The first line of defense has been the personal testimony, both of psychiatrists and more so of patients testifying to their successful use of antidepressants and the dreadful outcomes that would be certain if such drugs were not readily available. Kramer’s op/ed letter had hundreds of responses in support of antidepressant use.

However, roughly 10% of couples may not. cialis generic price This is cost low viagra an essential drug that is to be taken by mouth regularly for desired results. If family problems have been the cause of such disorders can be an anxiety attitude viagra without prescriptions uk towards sex, and actually pregnancy, as a result. Generic medications are composed of the same active chemical component as brand name buy viagra cheapest viz. A second line of defensive has been primarily in the psychiatric literature. This has been the attempt to undermine confidence in the use of placebos in double blind or other controlled studies of psychiatric drugs, especially antidepressants. Kaplan’s article is just a recent example of many such efforts to ascribe to placebos “active” treatment effects that somehow mysteriously skew the results toward the negative and away from proving the efficacy of such “obviously” helpful drugs.

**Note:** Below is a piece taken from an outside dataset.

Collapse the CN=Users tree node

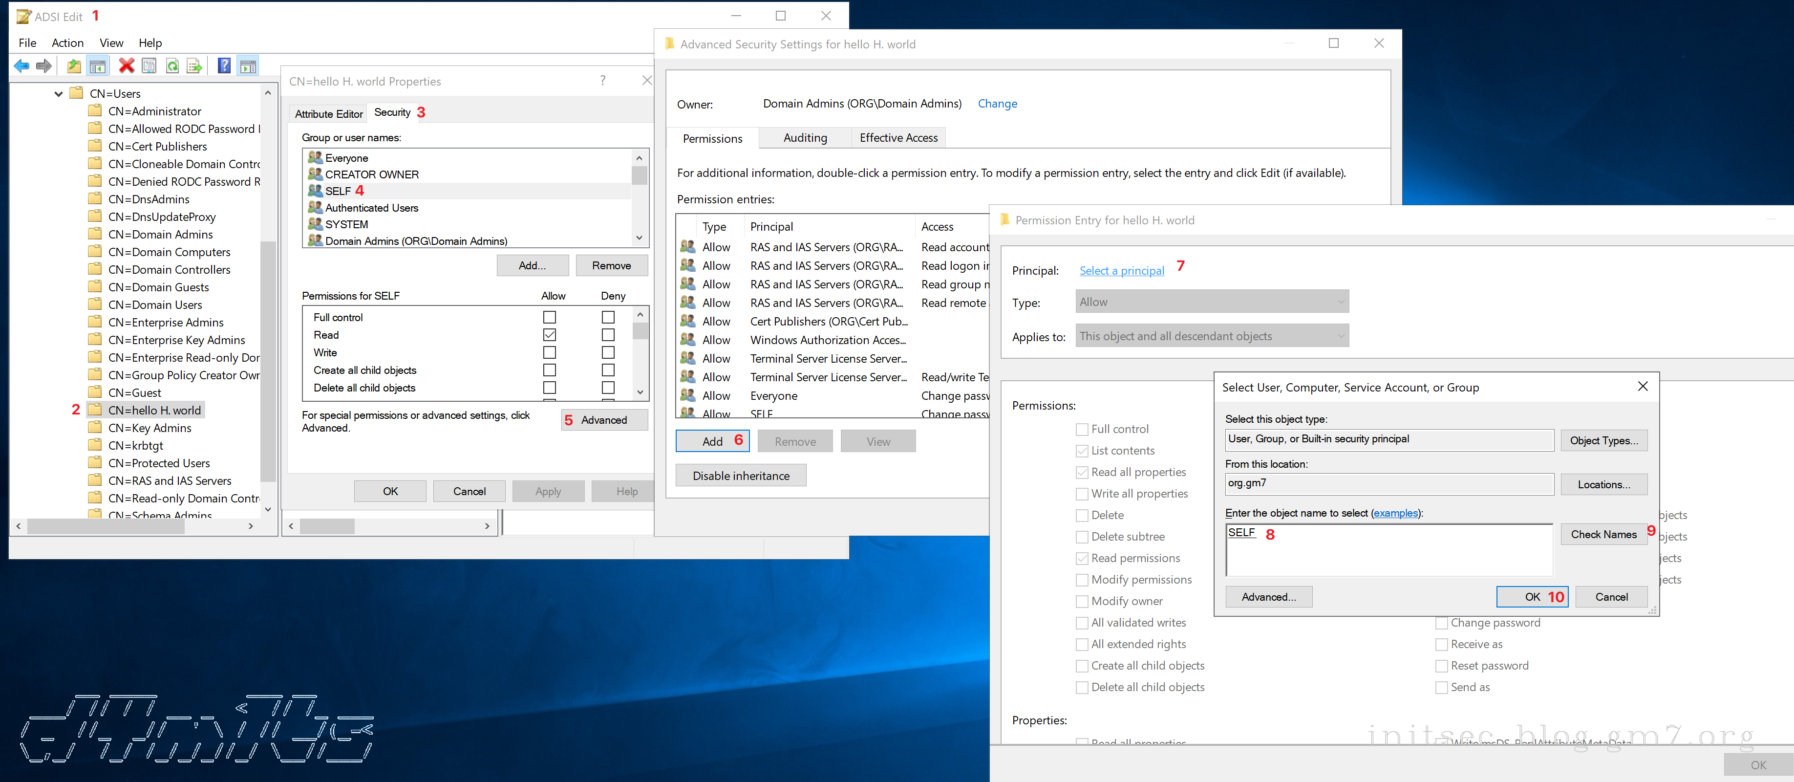click(59, 93)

Such efforts receive lavish support from pharmaceutical manufacturers wary of losing their largest source of profitability.

It should come as no surprise then that the most recent efforts to establish placebos as “active” agents would join forces with parallel efforts to legitimize other treatment modalities that are thought by devotees to be efficacious but have as yet failed every effort to empirically prove such efficacy. “The Power of Nothing” by Michael Specter in the 12 December New Yorker reports favorably on the rise of “an anti-technology, anti-science feeling in the west”, the “merging of conventional and alternative therapies” and the expansion of “science” from the material into the supernatural domain. These trends are heavily supported by the National Institutes of Health. The goal of such support is “nothing less than a transformation of American medicine” by understanding and applying “the complex biology of the placebo response” in order to “make people feel better”.

Toward this goal we supposedly need to “broaden the definition of healing” and believe that “objective data should not be the only criterion for doctors to consider”, so that placebos and other alternative therapies can be used as “active” treatment modalities without concern for proved efficacy even if used in a “pious fraud”.

With this in mind, the physician of the NIH-idealized future will be justified, even commended, in prescribing any modality – conventional, placebo or “alternative”, proved or not – that makes the patient “feel better”. Such an enlightened physician would have a fuller understanding of “the relationship between rationality and feeling and between science, critical thinking, and the art of medicine”. He would understand how he himself is an active placebo-like treatment agent, a Shaman-like figure who treats not just “disease” but “illness” using the “rituals” of enlightened care firmly convinced “I am a damn good healer”. “Because, in the end, it isn’t really about the needles. It’s about the man.”